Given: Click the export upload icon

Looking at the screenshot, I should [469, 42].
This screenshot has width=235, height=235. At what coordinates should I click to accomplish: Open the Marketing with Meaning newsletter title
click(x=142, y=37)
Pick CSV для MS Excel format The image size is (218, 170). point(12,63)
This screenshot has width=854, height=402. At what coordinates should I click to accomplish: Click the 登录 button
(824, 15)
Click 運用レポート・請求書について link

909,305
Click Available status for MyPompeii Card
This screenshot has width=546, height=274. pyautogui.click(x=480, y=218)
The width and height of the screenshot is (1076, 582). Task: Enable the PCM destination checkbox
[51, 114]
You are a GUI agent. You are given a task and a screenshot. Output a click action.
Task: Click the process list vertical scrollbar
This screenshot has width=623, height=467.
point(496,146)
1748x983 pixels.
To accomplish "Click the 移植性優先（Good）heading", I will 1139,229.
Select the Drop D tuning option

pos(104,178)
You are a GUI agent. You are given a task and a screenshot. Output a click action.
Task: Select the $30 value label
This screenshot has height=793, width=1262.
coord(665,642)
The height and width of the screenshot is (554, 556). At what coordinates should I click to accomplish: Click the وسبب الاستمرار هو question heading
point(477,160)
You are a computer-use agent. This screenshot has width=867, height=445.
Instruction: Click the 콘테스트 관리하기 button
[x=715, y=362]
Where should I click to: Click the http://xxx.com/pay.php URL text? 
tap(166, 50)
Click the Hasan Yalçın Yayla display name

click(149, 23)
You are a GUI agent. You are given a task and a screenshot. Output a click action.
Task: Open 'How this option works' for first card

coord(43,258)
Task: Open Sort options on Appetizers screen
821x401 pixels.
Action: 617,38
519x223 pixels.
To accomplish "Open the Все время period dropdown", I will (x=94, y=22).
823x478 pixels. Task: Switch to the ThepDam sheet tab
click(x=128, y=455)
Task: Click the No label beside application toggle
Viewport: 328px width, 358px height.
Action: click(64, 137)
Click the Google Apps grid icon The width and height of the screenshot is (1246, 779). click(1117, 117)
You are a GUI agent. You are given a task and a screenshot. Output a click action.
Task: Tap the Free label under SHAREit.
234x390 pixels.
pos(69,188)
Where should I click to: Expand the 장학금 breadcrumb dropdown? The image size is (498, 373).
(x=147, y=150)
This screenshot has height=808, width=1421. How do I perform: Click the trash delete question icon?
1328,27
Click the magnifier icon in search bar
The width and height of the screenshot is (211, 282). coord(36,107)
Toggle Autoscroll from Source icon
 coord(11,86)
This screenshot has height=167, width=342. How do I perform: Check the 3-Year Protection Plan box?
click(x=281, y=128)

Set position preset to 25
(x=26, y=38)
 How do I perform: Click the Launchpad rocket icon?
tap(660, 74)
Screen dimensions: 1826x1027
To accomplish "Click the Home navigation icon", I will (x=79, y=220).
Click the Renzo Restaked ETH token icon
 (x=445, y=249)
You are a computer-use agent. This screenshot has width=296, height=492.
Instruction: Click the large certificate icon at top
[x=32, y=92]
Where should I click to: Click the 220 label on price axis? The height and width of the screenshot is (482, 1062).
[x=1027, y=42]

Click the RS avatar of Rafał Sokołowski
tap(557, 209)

━━━━━━━━

> **TASK BRIEF**
Please write out the entries above in full, exactly as they read.

> **ANSWER TO THIS EXERCISE**
Given: Click the export upload icon

Looking at the screenshot, I should [469, 42].
This screenshot has width=235, height=235. At what coordinates should I click to accomplish: Open the Marketing with Meaning newsletter title
click(x=142, y=37)
Pick CSV для MS Excel format The image size is (218, 170). point(12,63)
This screenshot has width=854, height=402. At what coordinates should I click to accomplish: Click the 登录 button
(824, 15)
Click 運用レポート・請求書について link

909,305
Click Available status for MyPompeii Card
This screenshot has width=546, height=274. pyautogui.click(x=480, y=218)
The width and height of the screenshot is (1076, 582). Task: Enable the PCM destination checkbox
[51, 114]
You are a GUI agent. You are given a task and a screenshot. Output a click action.
Task: Click the process list vertical scrollbar
This screenshot has width=623, height=467.
point(496,146)
1748x983 pixels.
To accomplish "Click the 移植性優先（Good）heading", I will 1139,229.
Select the Drop D tuning option

pos(104,178)
You are a GUI agent. You are given a task and a screenshot. Output a click action.
Task: Select the $30 value label
This screenshot has height=793, width=1262.
coord(665,642)
The height and width of the screenshot is (554, 556). At what coordinates should I click to accomplish: Click the وسبب الاستمرار هو question heading
point(477,160)
You are a computer-use agent. This screenshot has width=867, height=445.
Instruction: Click the 콘테스트 관리하기 button
[x=715, y=362]
Where should I click to: Click the http://xxx.com/pay.php URL text? 
tap(166, 50)
Click the Hasan Yalçın Yayla display name

click(149, 23)
You are a GUI agent. You are given a task and a screenshot. Output a click action.
Task: Open 'How this option works' for first card

coord(43,258)
Task: Open Sort options on Appetizers screen
821x401 pixels.
Action: 617,38
519x223 pixels.
To accomplish "Open the Все время period dropdown", I will (x=94, y=22).
823x478 pixels. Task: Switch to the ThepDam sheet tab
click(x=128, y=455)
Task: Click the No label beside application toggle
Viewport: 328px width, 358px height.
Action: click(64, 137)
Click the Google Apps grid icon The width and height of the screenshot is (1246, 779). click(1117, 117)
You are a GUI agent. You are given a task and a screenshot. Output a click action.
Task: Tap the Free label under SHAREit.
234x390 pixels.
pos(69,188)
Where should I click to: Expand the 장학금 breadcrumb dropdown? The image size is (498, 373).
(x=147, y=150)
This screenshot has height=808, width=1421. How do I perform: Click the trash delete question icon?
1328,27
Click the magnifier icon in search bar
The width and height of the screenshot is (211, 282). coord(36,107)
Toggle Autoscroll from Source icon
 coord(11,86)
This screenshot has height=167, width=342. How do I perform: Check the 3-Year Protection Plan box?
click(x=281, y=128)

Set position preset to 25
(x=26, y=38)
 How do I perform: Click the Launchpad rocket icon?
tap(660, 74)
Screen dimensions: 1826x1027
To accomplish "Click the Home navigation icon", I will (x=79, y=220).
Click the Renzo Restaked ETH token icon
 (x=445, y=249)
You are a computer-use agent. This screenshot has width=296, height=492.
Instruction: Click the large certificate icon at top
[x=32, y=92]
Where should I click to: Click the 220 label on price axis? The height and width of the screenshot is (482, 1062).
[x=1027, y=42]

Click the RS avatar of Rafał Sokołowski
tap(557, 209)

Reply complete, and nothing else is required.